Has the FCC finally decided to get tough with the buccaneers of broadcasting that have littered the FM airwaves in three major East Coast markets for years?
A series of notices of unlicensed operation issued last week, and made public on Monday (5/22), suggest a sea change is finally underway at the Commission.
In the Bronx section of New York City, Sean Marshall of neighboring Mt. Vernon, N.Y., was handed an official Notice of Unlicensed Operation for operating an unlicensed station at 98.9 MHz.
That’s a bit of an issue, as it is a first-adjacency to Emmis-owned WEPN-FM 98.7, the market’s home for ESPN Radio. Marshall on April 18 admitted to N.Y. office Enforcement Bureau field agents that Marshall was the operator of the pirate radio station. He acknowledged that he had no authorization to operate the unlicensed station.

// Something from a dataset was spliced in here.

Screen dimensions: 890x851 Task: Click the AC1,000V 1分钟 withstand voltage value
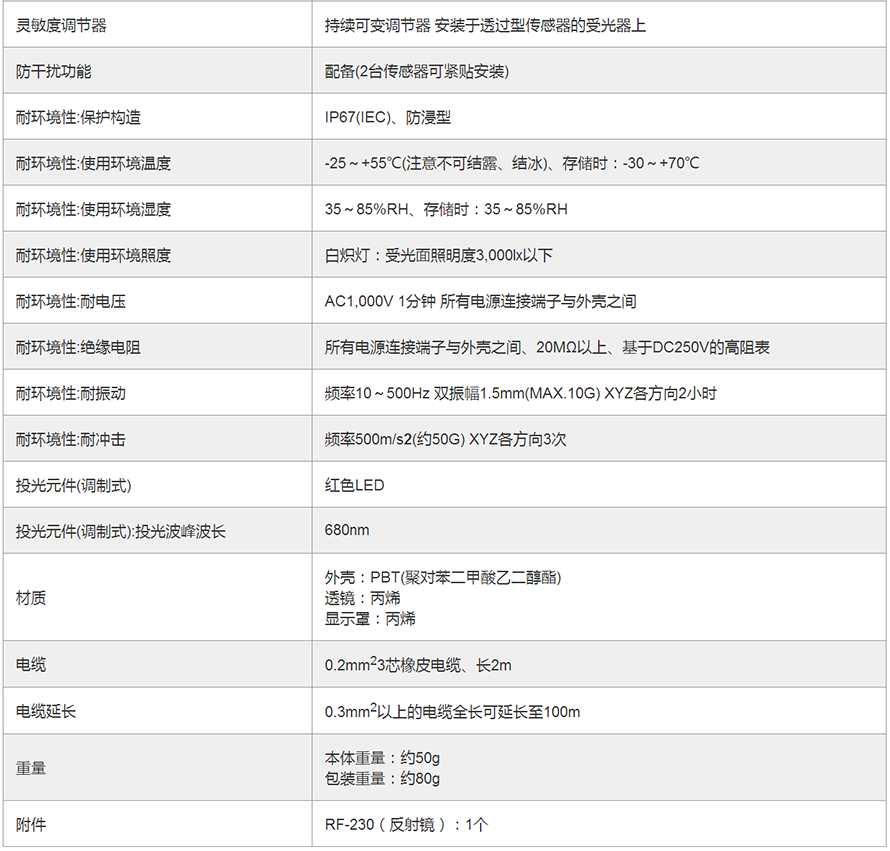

But, he’s not reacted and this results in the “NUO,” ordering him to immediately pull the plug.
Field agents from the Enforcement Bureau’s Gotham office then traveled across the Hudson River to suburban East Orange, N.J.
There, it found Benjamin Klein was the alleged operator of an unlicensed station at 94.3 MHz; the closest licensed stations on that frequency are WJLK-FM in Asbury Park, N.J., and an LPFM — WSBP-FM in Wood Ridge, N.J. That facility is just 9 miles from 115 Halstead Street in East Orange.
Klein looks like he had two accomplices: Steve Marks and George Fontan were issued identical NUOs to that sent to Klein.
The sharing of NUOs with the public is a fairly recent development, and could be a sign that the Commission — thanks to the efforts of Republican FCC Commissioner Michael O’Rielly — is getting more aggressive in squelching unlicensed FM operators.
Some 15 years after South Florida’s radio dial became littered with pirate operators, new ones pop up nearly as quickly as others are fined and their signals are finally silenced. In the Boston and New York markets, pirate broadcasters are also more prolific than ever.